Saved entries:
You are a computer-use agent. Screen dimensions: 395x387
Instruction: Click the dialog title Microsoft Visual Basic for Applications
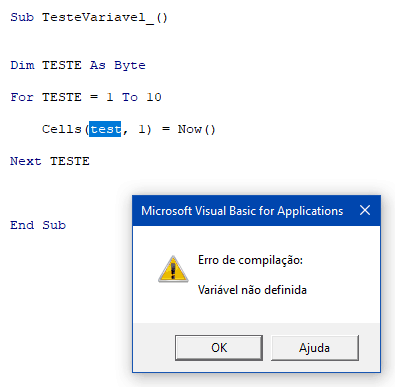242,211
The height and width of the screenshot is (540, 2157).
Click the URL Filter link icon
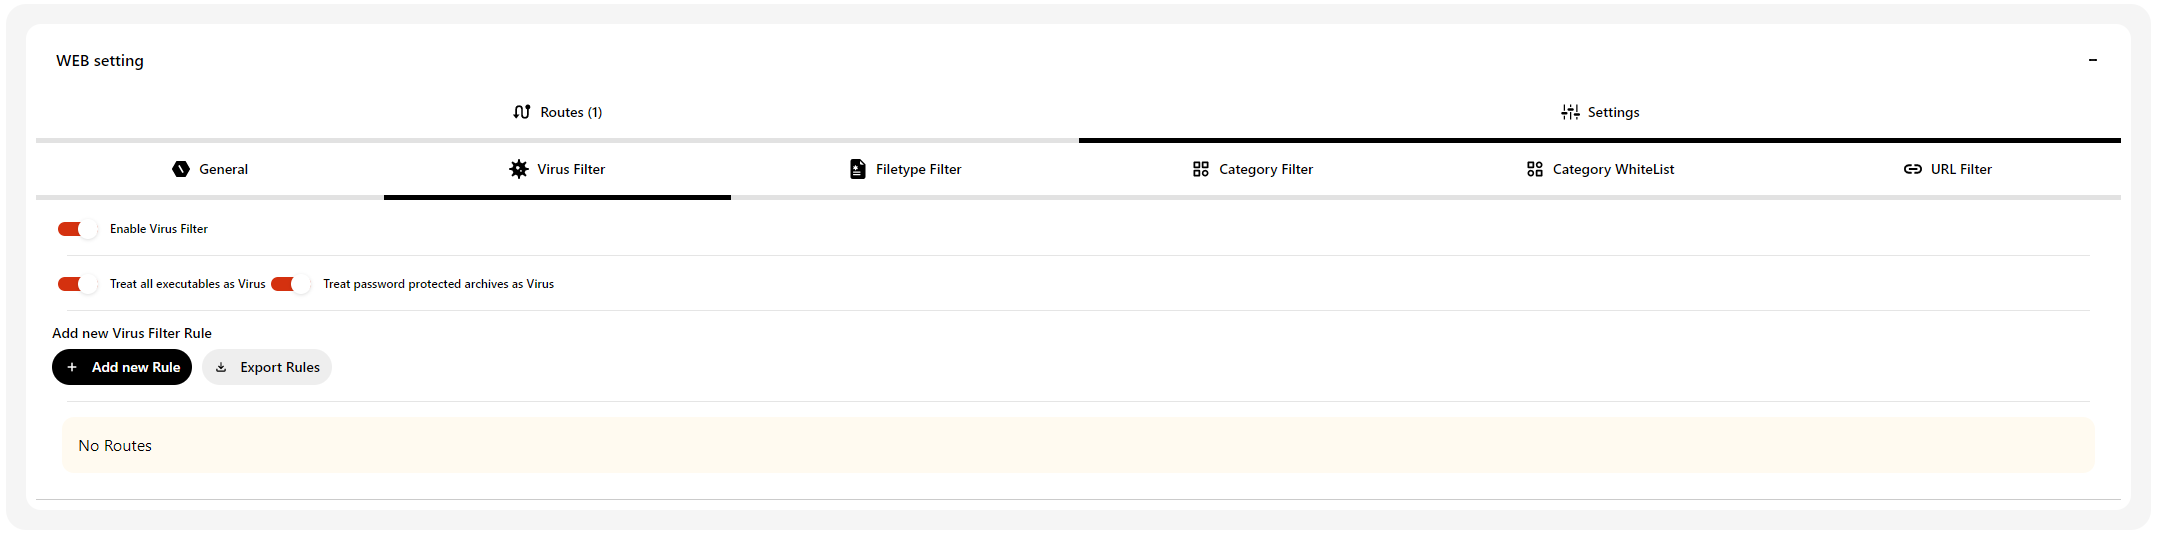[x=1913, y=169]
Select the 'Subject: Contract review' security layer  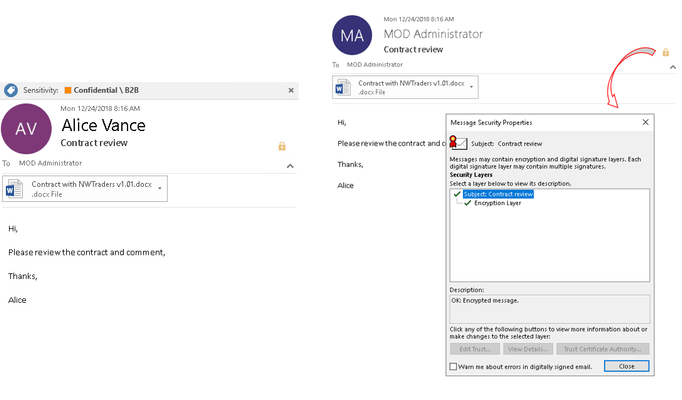coord(498,194)
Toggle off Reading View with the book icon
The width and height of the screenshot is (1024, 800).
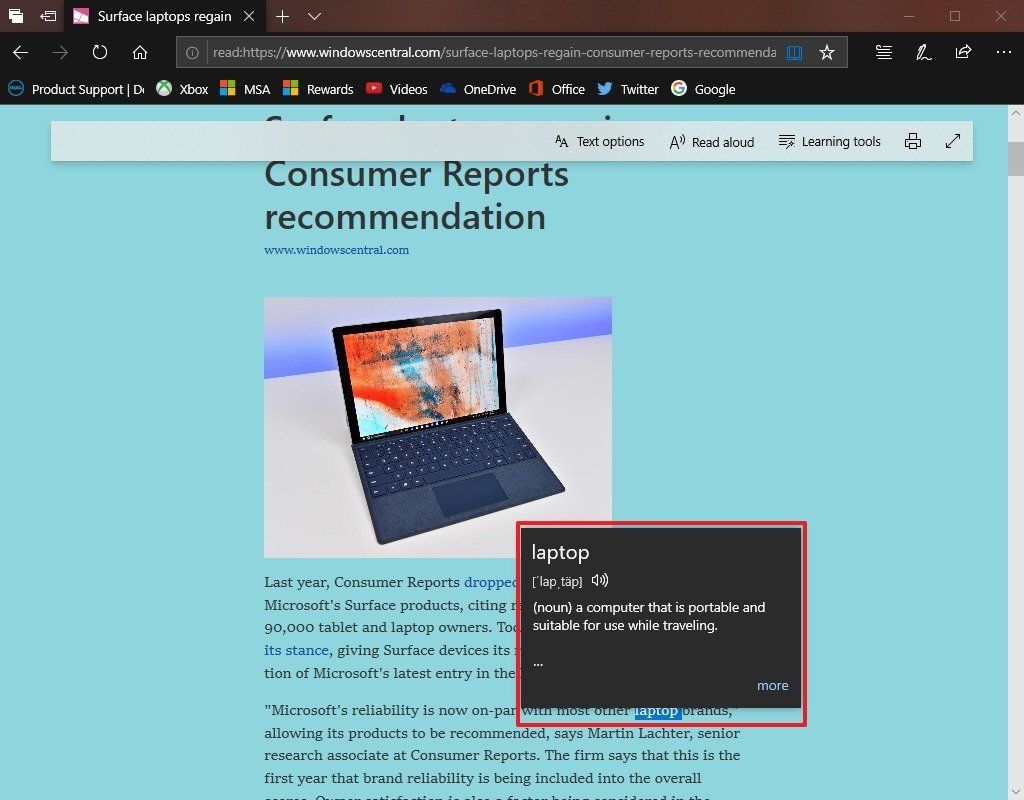click(x=794, y=52)
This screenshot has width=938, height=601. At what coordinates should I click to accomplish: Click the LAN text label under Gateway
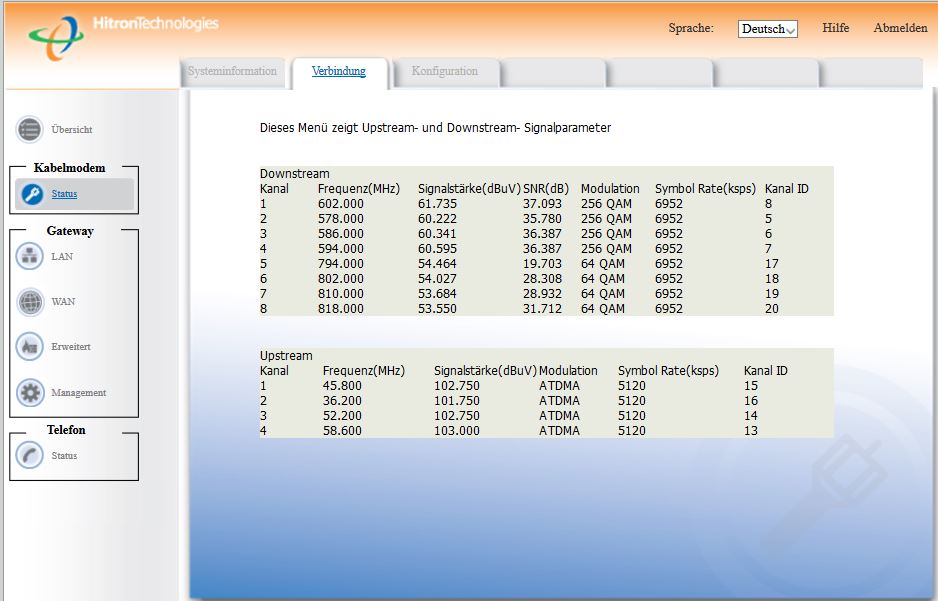click(62, 257)
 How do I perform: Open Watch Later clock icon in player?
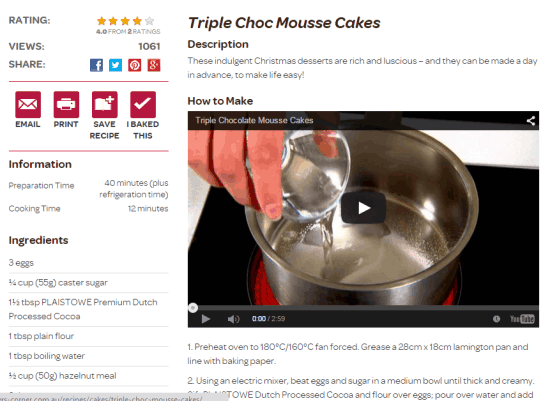coord(496,319)
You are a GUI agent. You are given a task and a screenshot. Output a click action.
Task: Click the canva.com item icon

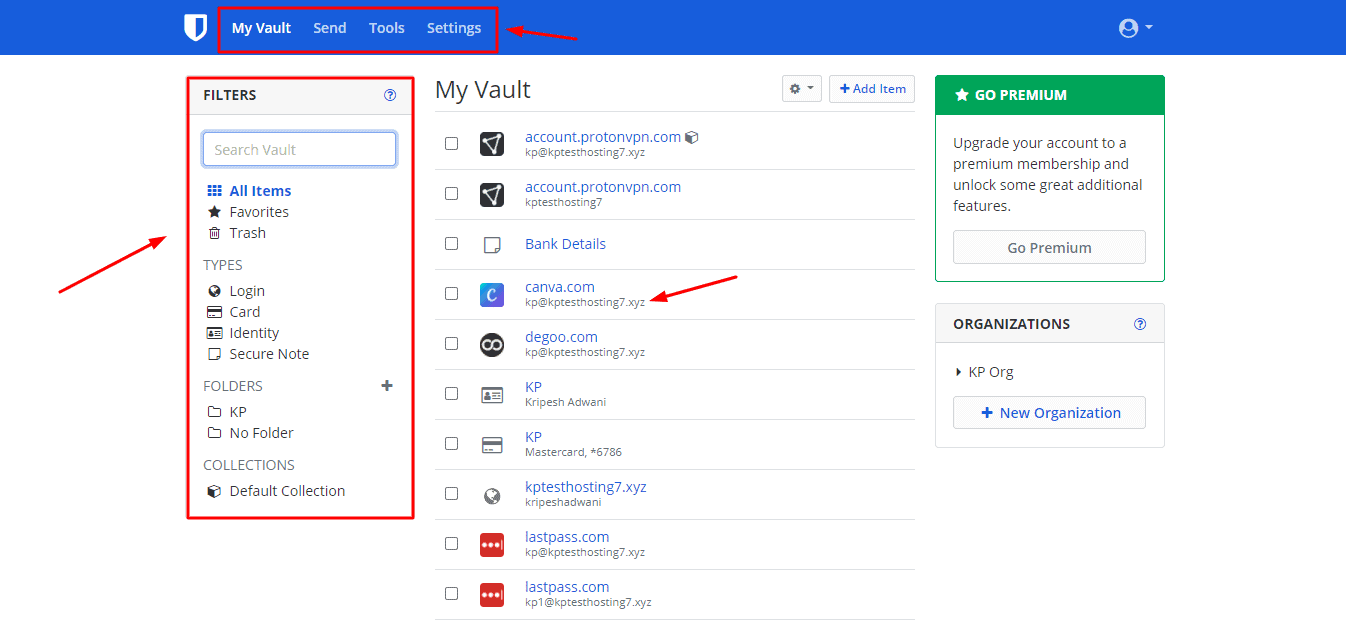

WORK TO COMPLETE: How many lines in the records above contain the word "agent"? State that number and nothing more.

THE ANSWER: 2